(4) Bosque

 

Acércate. Ya sé que el paisaje es muy hermoso, que transpira sosiego, pero quiero que te adentres, que te aproximes y que toques. Pon aquí tus manos, en esta piel gris y agrietada. No temas, está viva. ¿Qué sientes? Tal vez percibas el tiempo, los días y las noches que fueron pasando, tal vez notes la energía que llega desde el suelo y el cielo. Puede que creas que esta corteza rugosa es como una roca, dura, inerte, impenetrable… Pero este tronco rebosa latidos, se derrama y vierte hojas alimentadas por el sudor de mil brazos, con el trabajo de los padres y los hijos. Al pie del tronco, abonando raíces, las risas, los cantos y los llantos; los sueños, las esperanzas y las tristezas. ¡Cuánta vida reunida en un árbol! Vidas que se fueron pero quedaron en el paisaje, en este bosque abierto con las manos donde las encinas son buques anclados, zozobrando pero resistiendo, poderosas, rotundas, aun cuando el oleaje del tiempo las golpee.
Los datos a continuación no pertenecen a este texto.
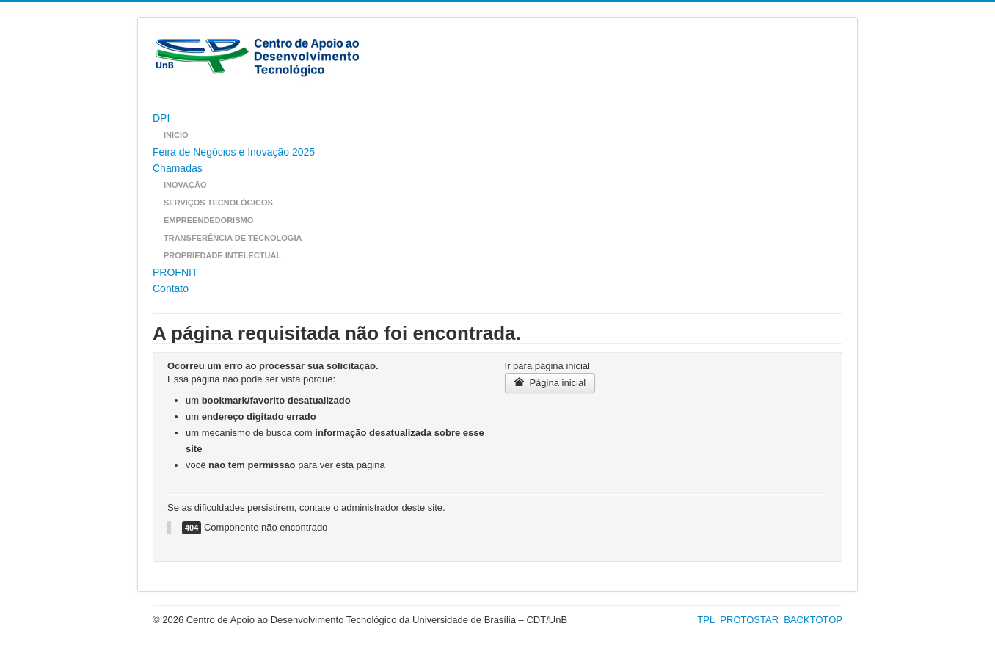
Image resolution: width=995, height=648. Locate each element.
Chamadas (178, 168)
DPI (161, 118)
            Y sobre este lienzo de esparcidos árboles, paredes que cuartean la pintura como grietas antiguas. Desmoronadas aquí y allí, cremalleras desdentadas que ya no cierran nada. Cabalgando lomas, acompañando arroyos, cruzando caminos… Paredes de piedra y tierra, aparejadas con liquen a un lado, con musgo al otro. Lindes que marcaron los usos: aquí ovejas y renuevos de encina; pastos y vacas en otro cuarto; barbecho y cereal en ese otro; cerdos y montanera en aquel último. Y trabajando duramente, depositando el sedimento de sus silencios y sus labores, un río de mujeres y hombres sostenido durante generaciones: pastores, vaqueros, porqueros, yunteros, segadores, jornaleros, carboneros… Oficios y tareas soportados con tenacidad, aprendidos con la leche materna, ayudados por los sencillos aperos de la autosuficiencia.

            Este paisaje inventado, construido sin prisas, cobija a mil habitantes. Ocultos algunos, polizones de huecos y ranuras, en la tronca envejecida, en la pared acogedora de la abandonada zahúrda. Sobrevolando otros, oteando vigilantes sobre las crestas de los árboles, reflejado su vuelo en las charcas que bullen de vida. Columpiando ramas con su aleteo los pequeños cantores. Cada cual en su lugar, pero todos juntos.

            Árboles achaparrados, alargando su sombra en la tarde dorada, con el sol de diamantes entre las ramas. Encinas centenarias, hundidas en la tierra, sosteniendo y alimentando todas esas vidas. Árboles que no terminan donde empieza el cielo. Encinas que nos acogen hoy en la sombra eterna del pasado.